Adding their collective voice to a growing campaign, nearly 1,000 health professionals from around the world on Friday released an open letter calling on one of the world’s largest health charities, the U.K.-based Wellcome Trust, to honor the principle of “do no harm” by divesting from the fossil fuels industry.
The letter notes that “divestment rests on the premise that it is wrong to profit from an industry whose core business threatens human and planetary health, bringing to mind one of the foundations of medical ethics—first, do no harm.”
Coordinated by the non-governmental health organization MedAct and the Climate and Health Council, the letter came five months after the Guardian initiated a campaign urging the world’s two largest charitable funds—the Wellcome Trust and Gates Foundation—to divest their endowments from 200 fossil fuel companies over the next five years to bring their practices in line with their stated commitments to combat climate change. Since then, over 226,000 people have joined in the pressure campaign.

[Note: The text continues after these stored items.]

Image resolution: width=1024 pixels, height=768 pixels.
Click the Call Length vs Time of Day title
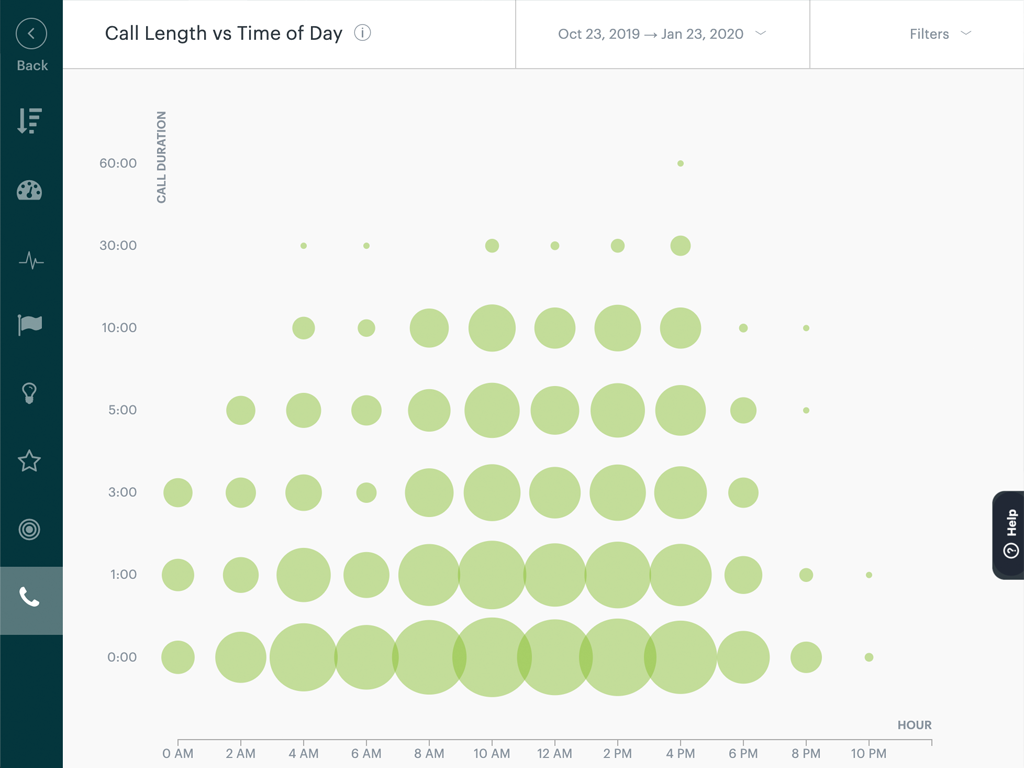pyautogui.click(x=224, y=33)
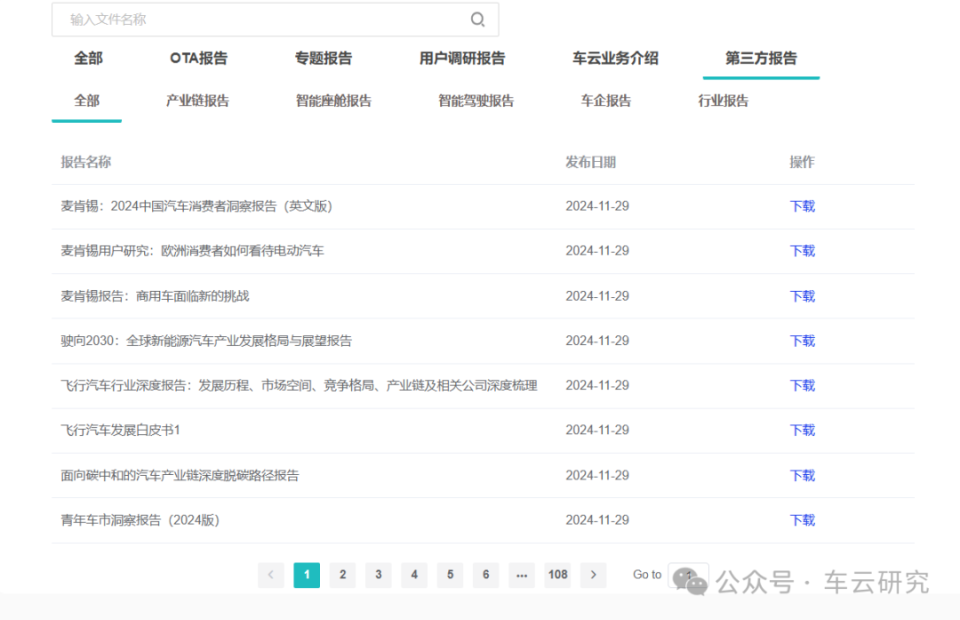
Task: Select the 产业链报告 sub-tab
Action: click(197, 101)
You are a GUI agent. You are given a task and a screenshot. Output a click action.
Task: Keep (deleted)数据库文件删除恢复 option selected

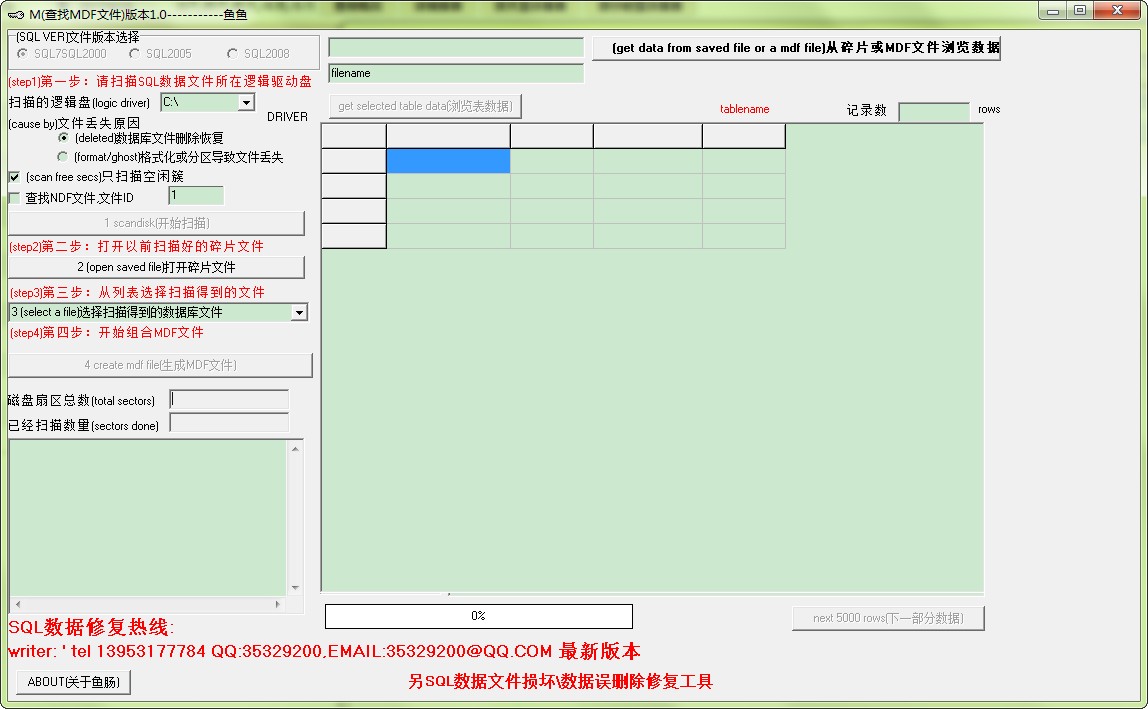click(65, 138)
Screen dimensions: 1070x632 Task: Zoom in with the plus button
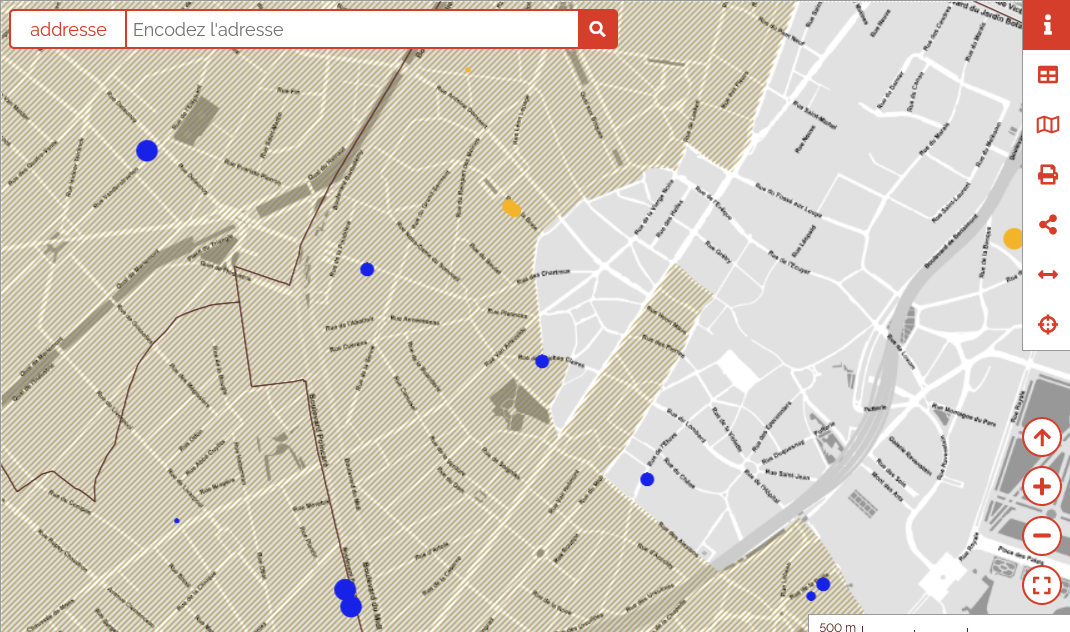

But the Wellcome Trust has resisted the international call, with director Jeremy Farrar claiming in March: “We consider individual companies on their merits, including the extent to which they meet their environmental responsibilities, when we decide whether or not to invest or stay invested. All companies engaged in fossil-fuel extraction are not equal. We combine this approach with active engagement with the companies in which we invest.”
Medical professionals from the U.S., U.K., Australia, Mexico, Colombia, Malaysia, and beyond called foul on Farrar’s argument, stating in their letter that “there is little or no evidence to suggest that this approach holds a realistic prospect of reducing global fossil fuel production sufficiently in the limited time available.”